Schriftliche Aufgabe 1 -
Beantworten Sie anhand des Textauszugs über die Serie „Helsinki-Syndrom“ die folgenden Fragen:
(a) Wie verkleidet betritt der Geiselnehmer die Zeitungsredaktion?
(b) Mit welchen beiden Sendern hat Arte für den Achtteiler zusammengearbeitet?
(c) Wer spielt Pekka, den Vater von Elias?
Schriftliche Aufgabe 2 - Fassen Sie den Textauszug über die Serie „Helsinki-Syndrom“ in zwei Sätzen zusammen.
Schriftliche Aufgabe 3 - Schreiben Sie aus dem Textauszug über die Serie „Helsinki-Syndrom“ die Passage von „Foto: Fisher King“ bis einschließlich „Uhr) zu sehen.“ wortgetreu ab.

Textauszug -
▽

Geiselnehmer Elias Karo (Peter Franzén) in das "Helsinki-Syndrom" auf Arte.

Foto: Fisher King Oy

Berlin – Die Geiselnahme mitten in Helsinki ist bestens vorbereitet: Die Zeitungsredaktion betritt er als Handwerker verkleidet, an den Türen bringt er Sprengstoff mit Giftgas an. Eines seiner Opfer, einen Diabetiker, hängt er an einen Tropf mit Zucker, um seine Forderungen zu unterstreichen. In der Arte-Serie "Helsinki-Syndrom" will der fiktive Geiselnehmer Elias Karo aus seiner Sicht Gerechtigkeit erstreiten.

Dafür zwingt er vier Journalisten zu Recherchen über finnische Banken, die in den 1990er-Jahren wohl unzählige Menschen abzockten. Der Achtteiler von Arte, für den mit dem Norddeutschen Rundfunk und dem finnischen Sender Yle zusammengearbeitet wurde, ist donnerstags am 17. und 24. November in zwei langen Blöcken (jeweils ab 21.45 Uhr) zu sehen.

Die Serie erzählt einen Bankenkrimi in Thriller-Manier mit einem zielstrebigen, aber letztlich auch immer wieder verunsicherten, mit seiner eigenen Aktion hadernden Täter. Vor allem in den vielen Rückblenden machen Peter Franzén als Elias und Robert Enckell als sein Vater Pekka die Verzweiflung spürbar, wenn Banken ihren Kunden überhöhte Kredite andrehen, Sicherheiten plötzlich nichts mehr wert sind – und sich die Schuldenspirale immer weiter dreht.

△

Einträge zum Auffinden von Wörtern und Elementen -
▽

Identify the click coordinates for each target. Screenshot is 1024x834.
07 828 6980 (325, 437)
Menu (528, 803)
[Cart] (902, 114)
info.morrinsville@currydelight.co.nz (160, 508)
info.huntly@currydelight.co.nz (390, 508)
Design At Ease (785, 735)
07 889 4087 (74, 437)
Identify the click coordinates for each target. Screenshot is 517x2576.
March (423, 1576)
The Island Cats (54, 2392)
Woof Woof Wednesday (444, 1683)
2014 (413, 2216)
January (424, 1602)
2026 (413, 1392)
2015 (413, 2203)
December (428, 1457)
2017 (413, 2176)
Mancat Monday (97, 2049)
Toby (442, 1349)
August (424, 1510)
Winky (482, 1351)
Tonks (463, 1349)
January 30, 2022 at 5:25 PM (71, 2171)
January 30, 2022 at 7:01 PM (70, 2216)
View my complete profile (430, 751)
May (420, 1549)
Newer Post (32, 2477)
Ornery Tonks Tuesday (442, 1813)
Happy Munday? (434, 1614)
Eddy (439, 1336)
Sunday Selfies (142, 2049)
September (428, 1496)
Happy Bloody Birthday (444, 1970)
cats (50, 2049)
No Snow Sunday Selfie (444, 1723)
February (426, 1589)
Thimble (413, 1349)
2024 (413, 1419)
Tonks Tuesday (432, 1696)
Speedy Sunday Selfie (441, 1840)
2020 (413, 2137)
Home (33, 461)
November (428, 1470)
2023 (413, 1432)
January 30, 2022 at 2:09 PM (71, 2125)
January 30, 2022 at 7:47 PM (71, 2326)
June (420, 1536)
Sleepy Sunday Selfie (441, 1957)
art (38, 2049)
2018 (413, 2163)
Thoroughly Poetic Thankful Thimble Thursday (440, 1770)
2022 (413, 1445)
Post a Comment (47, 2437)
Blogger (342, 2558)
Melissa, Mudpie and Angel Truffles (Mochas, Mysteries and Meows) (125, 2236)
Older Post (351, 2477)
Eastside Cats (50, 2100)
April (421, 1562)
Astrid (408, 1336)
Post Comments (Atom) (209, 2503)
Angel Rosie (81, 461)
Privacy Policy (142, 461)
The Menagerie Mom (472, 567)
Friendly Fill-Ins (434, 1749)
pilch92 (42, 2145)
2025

△

Antwort 1 -
(a) Er betritt sie als Handwerker verkleidet.
(b) Mit dem Norddeutschen Rundfunk und dem finnischen Sender Yle.
(c) Robert Enckell.

Antwort 2 - In der Arte-Serie „Helsinki-Syndrom“ nimmt der fiktive Geiselnehmer Elias Karo in einer Zeitungsredaktion in Helsinki Geiseln und zwingt vier Journalisten zu Recherchen über finnische Banken, die in den 1990er-Jahren wohl unzählige Menschen abzockten. Der Achtteiler, eine Zusammenarbeit mit dem Norddeutschen Rundfunk und Yle, läuft am 17. und 24. November jeweils ab 21.45 Uhr und macht vor allem in Rückblenden die Verzweiflung von Bankkunden in der Schuldenspirale spürbar.

Antwort 3 -
Foto: Fisher King Oy

Berlin – Die Geiselnahme mitten in Helsinki ist bestens vorbereitet: Die Zeitungsredaktion betritt er als Handwerker verkleidet, an den Türen bringt er Sprengstoff mit Giftgas an. Eines seiner Opfer, einen Diabetiker, hängt er an einen Tropf mit Zucker, um seine Forderungen zu unterstreichen. In der Arte-Serie "Helsinki-Syndrom" will der fiktive Geiselnehmer Elias Karo aus seiner Sicht Gerechtigkeit erstreiten.

Dafür zwingt er vier Journalisten zu Recherchen über finnische Banken, die in den 1990er-Jahren wohl unzählige Menschen abzockten. Der Achtteiler von Arte, für den mit dem Norddeutschen Rundfunk und dem finnischen Sender Yle zusammengearbeitet wurde, ist donnerstags am 17. und 24. November in zwei langen Blöcken (jeweils ab 21.45 Uhr) zu sehen.